What Good Readers Do to Decode Unknown Words
    • Get your mouth ready
    • Use the pictures
    • Think about what looks right
    • Think about what sounds right
    • Think about what makes sense
    • Look for word chunks you know
    • Look for words that look the same
    • Read on and go back
    What Good Readers Do to Understand What They Read
    • Make connections
    • Make pictures in your head
    • Ask questions and wonder
    • Use pictures and quotes to make inferences 
    Encourage Reading Comprehension at Home
    In the classroom, students are introduced to comprehension strategies that we practice whole group and again in small group instruction. Here are the strategies we use that you can ask your child to practice at home:
    • Making Connections-when we connect the book to our own life, to other books, or to something happening in the world, it helps us to understand the story better. As your child reads, ask if he or she can make some connections. The three kinds of connections we make are:
      • Text-to-self
      • Text-to-text
      • Text-to-world
    • Questioning-good readers ask themselves questions as they read and then think about where the answers come from. As your child reads, encourage him or her to ask questions and then think about the answers. The sources of answers to question might...
      • be answered in the text
      • require some inferring
      • require some background (previous) knowledge
      • require some discussion with others
      • require some further research
    • Inferring-sometimes the author doesn't come right out and tell us something-we have to make inferences from the text to understand the author's message.
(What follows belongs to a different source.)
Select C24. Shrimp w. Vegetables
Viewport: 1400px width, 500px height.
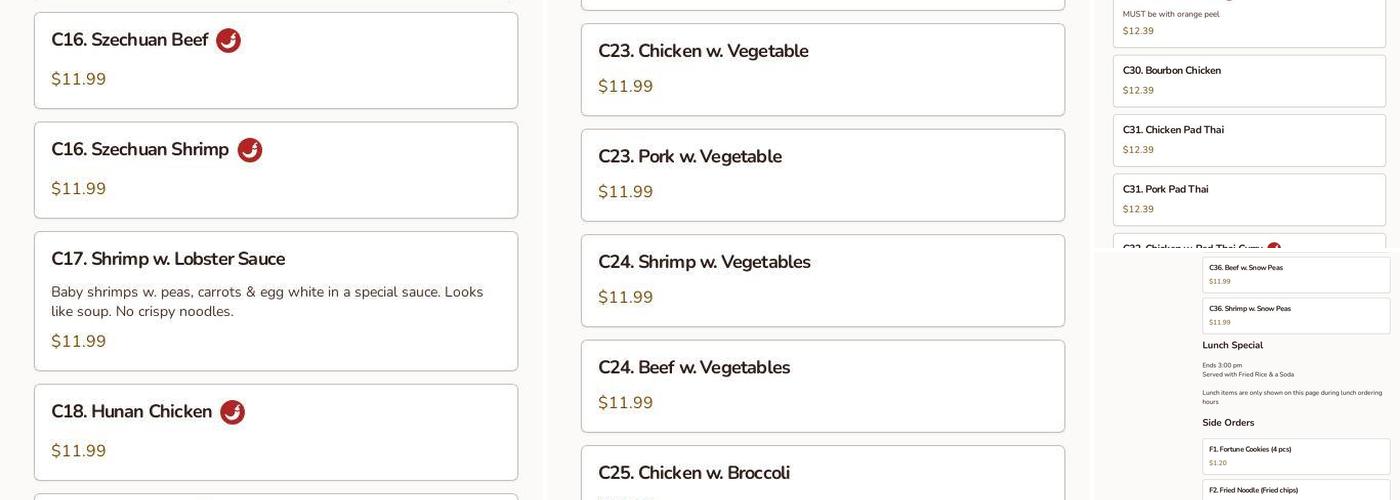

We can support our inferences with clues that the author gives us in the story. Ask your child to make some inferences and use the book to show where the clues that support the inference are.
    • Visualizing-good readers create pictures in their minds to help them to understand what is happening in the story. Talk with your child about the mental pictures you create as you read and compare it to his or her ideas.
     Other comprehension activities that you can do at home
    • Retell the story sequence
    • Give the main idea of the story
    • Give details about the story
    • Share favorite parts
    • Share parts that were interesting or surprising
    • Make predictions about what happens next, or what happens after the story ends
    • Discuss and/or compare characters- What were their traits? Did they change during the story?
    • Identify the problem/solution- What was the difficulty the main character faced? How was the problem solved?
    • Identify the author's message- What did the author mean? Why did the author write this book?